5. Suasana hati bagai roller coaster

Popmama.com/Syahra Maharani Putri/AI

Perubahan suasana hati yang ekstrem adalah hal yang sangat umum terjadi di awal masa kehamilan.

Mama bisa merasa sangat bahagia pada satu waktu, lalu mendadak menangis tersedu-sedu tanpa alasan yang jelas.

Jika emosi tidak stabil ini berlangsung lebih dari dua minggu, jangan ragu untuk berkonsultasi dengan dokter.

6. Sering sembelit akibat kerja usus yang melambat

Pexels/Hakim Santoso

Hormon kehamilan tidak hanya memicu mual, tetapi juga mengendurkan otot-otot di saluran pencernaan mama.

Akibatnya, makanan bergerak lebih lambat di dalam usus dan memicu masalah sembelit atau susah buang air besar.

Untuk mengatasinya, pastikan Mama mengonsumsi makanan tinggi serat dan minum air putih yang cukup setiap hari.

7. Kondisi kulit berubah drastis

Pexels/Ron Lach

Peningkatan volume darah dan aktivitas kelenjar minyak di trimester pertama sering kali memicu kemunculan jerawat baru.

Selain itu, beberapa Mama mungkin menyadari area puting atau kulit wajah yang menggelap akibat produksi pigmen tubuh meningkat.

Untungnya, sebagian besar perubahan kulit yang mengagetkan ini akan memudar secara mandiri setelah melahirkan.

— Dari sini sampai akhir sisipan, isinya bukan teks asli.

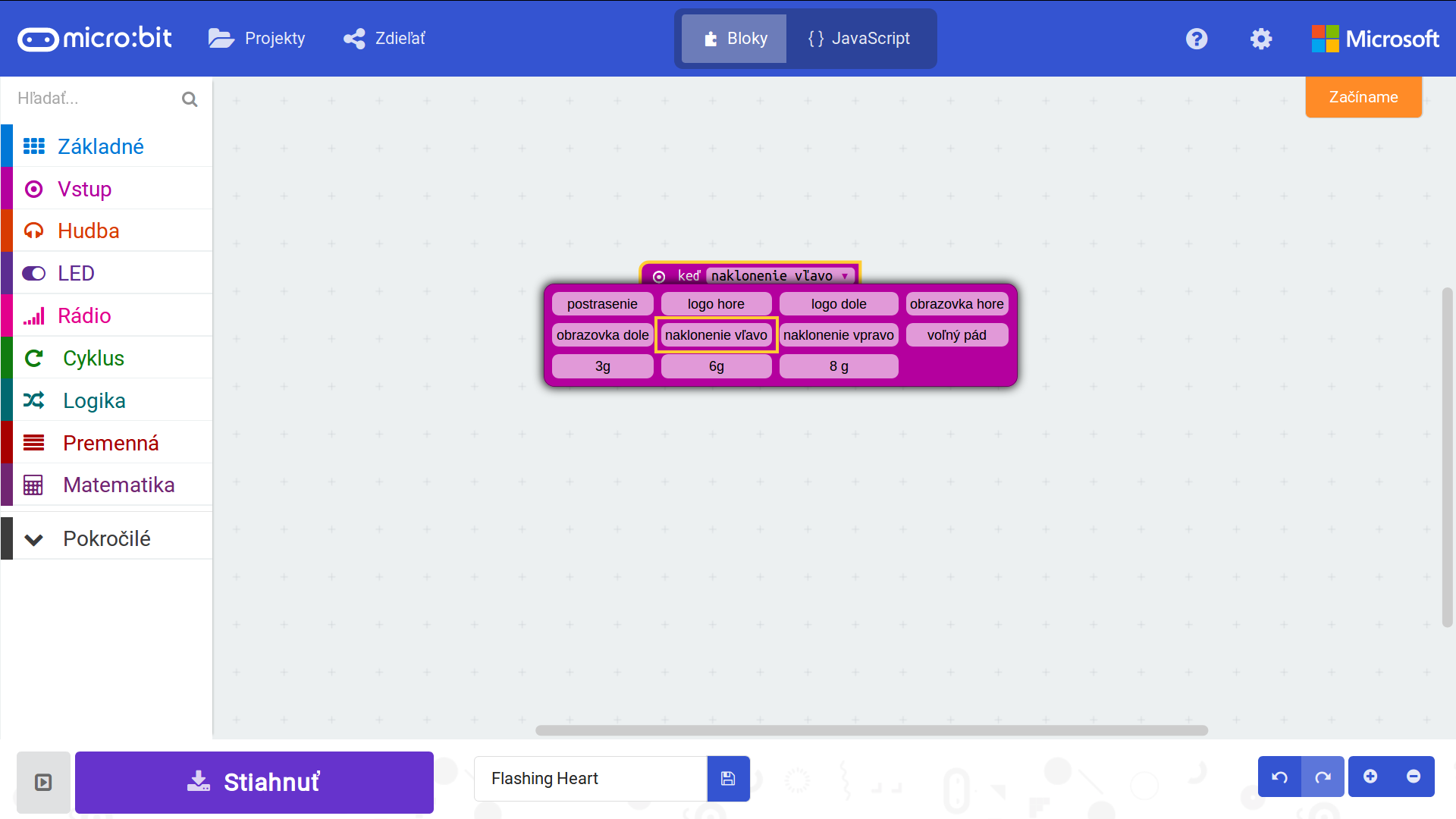
Task: Open the settings gear menu
Action: tap(1260, 39)
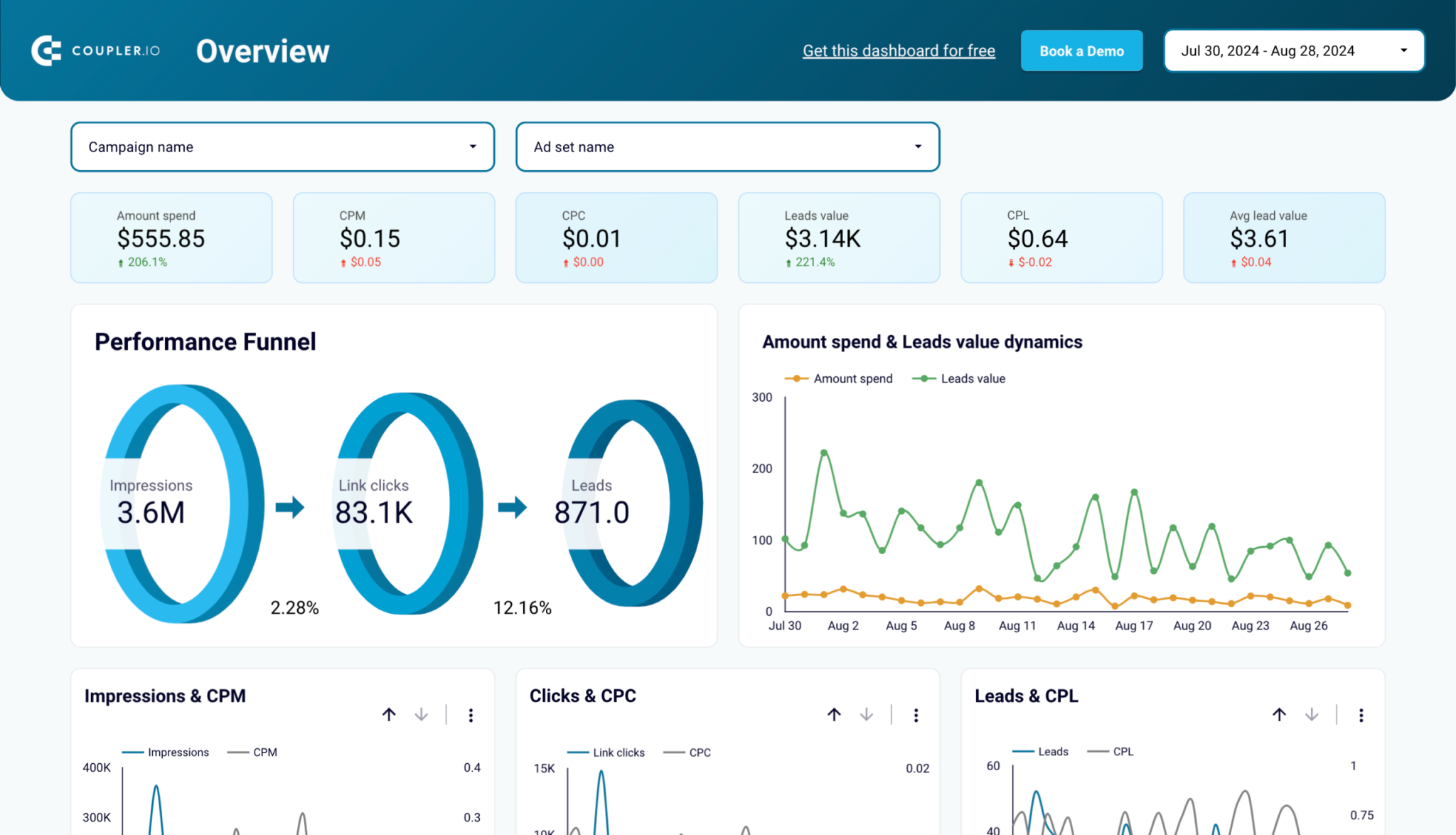The height and width of the screenshot is (835, 1456).
Task: Open the Ad set name dropdown
Action: click(727, 147)
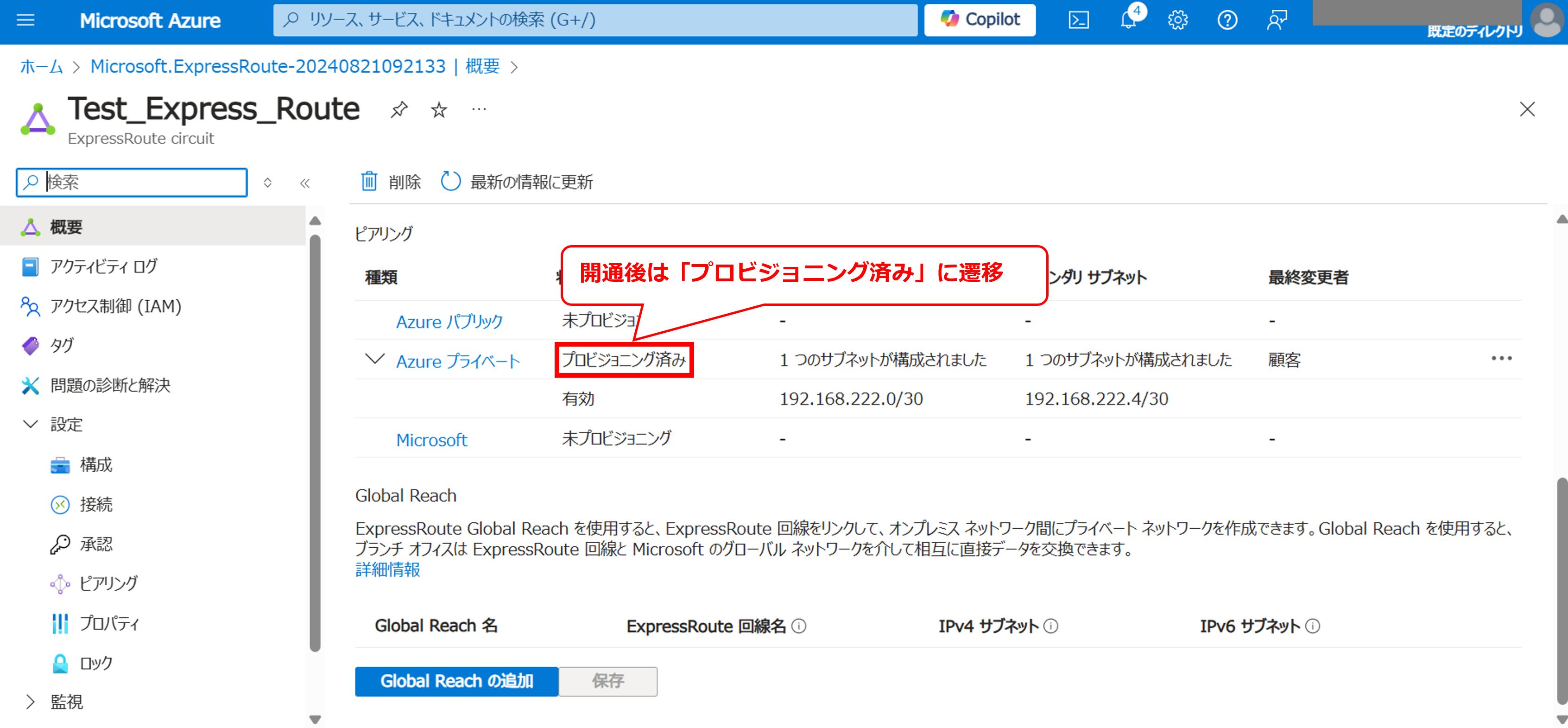
Task: Collapse the Azure プライベート peering row
Action: (375, 359)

8. Rambut terasa lebih tebal namun tumbuh di tempat tak terduga

Pexels/Charles Parker

Perubahan hormon saat hamil terbukti bisa memperpanjang fase pertumbuhan rambut sehingga rambut mama rontok lebih sedikit.

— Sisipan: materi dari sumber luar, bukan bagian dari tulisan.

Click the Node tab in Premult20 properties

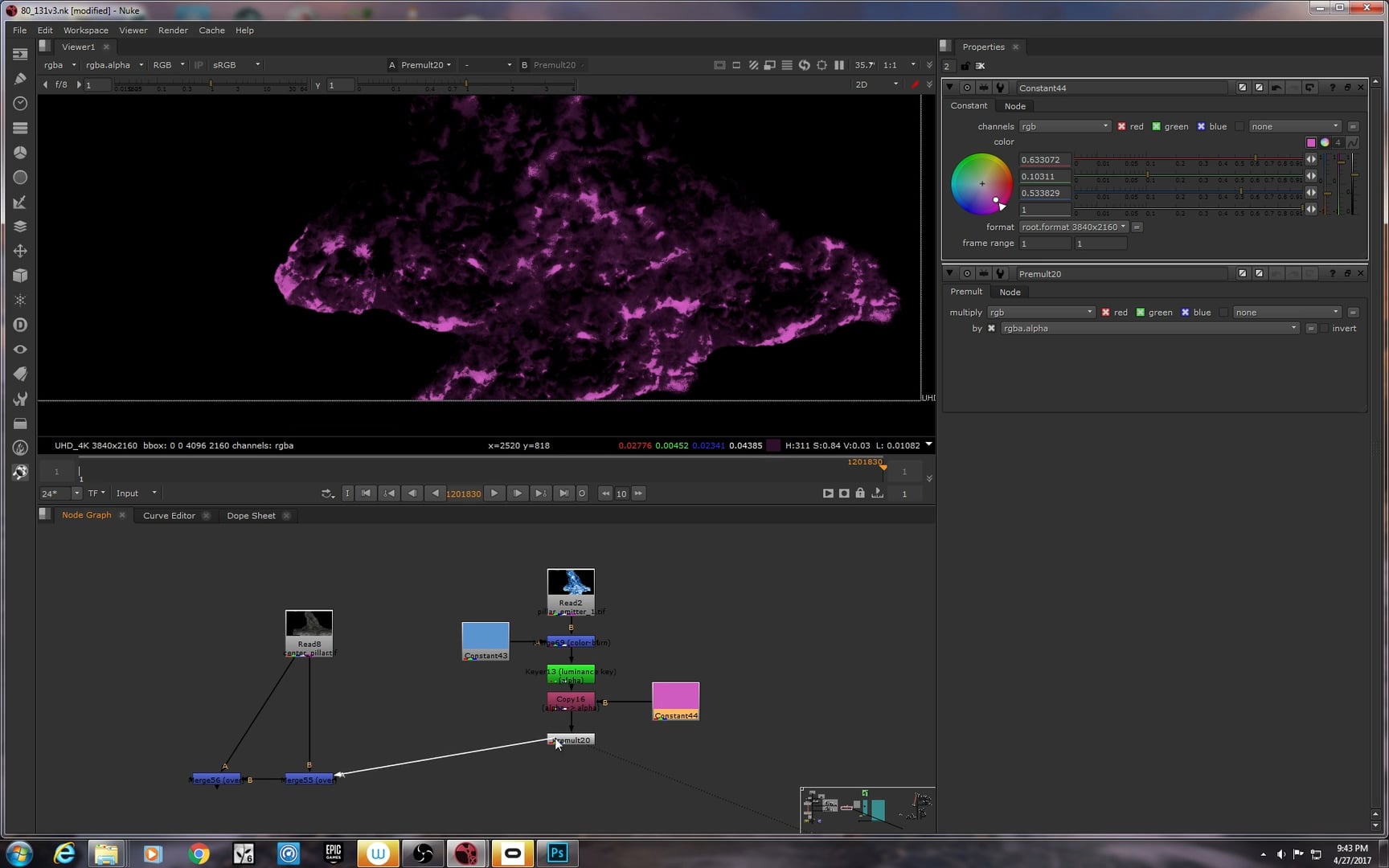[1010, 292]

Namun, kejutan lainnya adalah rambut-rambut halus ini juga bisa tumbuh di area yang tidak diinginkan seperti wajah atau perut.

Tekstur rambut mama pun bisa berubah menjadi lebih kering atau justru lebih berminyak dari biasanya.

9. Hormon relaxin mulai bekerja membuat sendi terasa longgar

Pexels/Magda Ehlers

Sejak awal kehamilan, tubuh mama mulai memproduksi hormon bernama relaxin untuk mempersiapkan area panggul.

Hormon ini bekerja mengendurkan ligamen di seluruh tubuh sehingga Mama mungkin merasa kurang stabil atau mudah lelah.

Berhati-hatilah saat berolahraga atau mengangkat beban agar terhindar dari risiko cedera sendi.

10. Kaki melebar, siap-siap ukuran sepatu naik!

Pexels/Fernanda Simões

Bukan hanya karena faktor pembengkakan cairan, hormon relaxin juga turut melonggarkan struktur persendian di area kaki mama.

Ketika bobot tubuh mulai bertambah, lengkungan kaki akan mendatar sehingga ukuran kaki menjadi lebih lebar dan panjang.

Perubahan ukuran sepatu ini bahkan bisa bersifat permanen setelah Mama melahirkan nanti.

11. Kram rahim hebat justru terjadi saat menyusui pasca melahirkan

Pexels/Polina Zimmerman

Kejutan biologis ternyata masih tetap berlanjut bahkan setelah proses persalinan Mama selesai dengan lancar.

Saat Mama menyusui bayi dengan metode skin-to-skin, tubuh akan melepaskan hormon oksitosin dalam jumlah besar.

Hormon ini memicu kram rahim yang kuat untuk membantu mengecilkan organ rahim kembali ke ukuran semula.

Mengetahui tahapan kehamilan akan membantu Mama menjalani hari-hari dengan lebih tenang.

Selalu dengarkan sinyal dari tubuh dan jangan ragu berkonsultasi ke dokter jika merasakan gejala yang tidak nyaman.

Semoga perjalanan kehamilan ini selalu membawa kebahagiaan dan kesehatan untuk Mama serta calon bayi di dalam kandungan!